■ To do: Reproduce the entries below exactly, but only from the line containing "You are a computer-use" to the line containing "Select the Rites", inclusive.

■ Data provided:
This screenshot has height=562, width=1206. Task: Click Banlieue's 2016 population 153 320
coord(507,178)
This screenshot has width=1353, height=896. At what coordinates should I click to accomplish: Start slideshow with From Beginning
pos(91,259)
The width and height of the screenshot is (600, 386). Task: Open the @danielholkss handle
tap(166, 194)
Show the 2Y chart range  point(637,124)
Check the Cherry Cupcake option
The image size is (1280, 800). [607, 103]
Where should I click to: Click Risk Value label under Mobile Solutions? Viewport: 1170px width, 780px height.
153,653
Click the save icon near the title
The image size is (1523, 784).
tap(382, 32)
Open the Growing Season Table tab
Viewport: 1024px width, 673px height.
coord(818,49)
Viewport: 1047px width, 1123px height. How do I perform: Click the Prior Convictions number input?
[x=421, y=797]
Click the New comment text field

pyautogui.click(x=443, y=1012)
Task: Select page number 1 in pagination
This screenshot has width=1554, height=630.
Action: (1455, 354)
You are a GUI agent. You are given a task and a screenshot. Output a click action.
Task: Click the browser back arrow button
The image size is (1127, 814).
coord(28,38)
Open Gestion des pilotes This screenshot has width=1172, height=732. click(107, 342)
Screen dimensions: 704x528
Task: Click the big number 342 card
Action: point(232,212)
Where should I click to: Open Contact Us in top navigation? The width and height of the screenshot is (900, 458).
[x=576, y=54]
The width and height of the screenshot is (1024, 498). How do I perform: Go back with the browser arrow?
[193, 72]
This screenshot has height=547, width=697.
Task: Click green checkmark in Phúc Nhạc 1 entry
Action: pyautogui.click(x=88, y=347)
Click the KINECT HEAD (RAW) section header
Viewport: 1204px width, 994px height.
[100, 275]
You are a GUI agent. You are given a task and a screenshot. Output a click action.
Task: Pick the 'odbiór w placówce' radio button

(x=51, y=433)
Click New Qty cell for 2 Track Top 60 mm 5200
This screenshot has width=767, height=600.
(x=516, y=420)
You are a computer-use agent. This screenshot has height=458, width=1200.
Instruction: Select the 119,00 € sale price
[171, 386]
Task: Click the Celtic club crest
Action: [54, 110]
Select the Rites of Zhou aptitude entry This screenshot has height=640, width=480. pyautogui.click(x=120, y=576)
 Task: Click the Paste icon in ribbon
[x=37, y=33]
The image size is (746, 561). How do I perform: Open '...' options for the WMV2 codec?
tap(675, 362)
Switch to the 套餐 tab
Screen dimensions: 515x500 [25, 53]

■ Output for this task:
You are a computer-use agent. This screenshot has height=458, width=1200.
Instruction: Select the 119,00 € sale price
[171, 386]
Task: Click the Celtic club crest
Action: [54, 110]
Select the Rites of Zhou aptitude entry This screenshot has height=640, width=480. pyautogui.click(x=120, y=576)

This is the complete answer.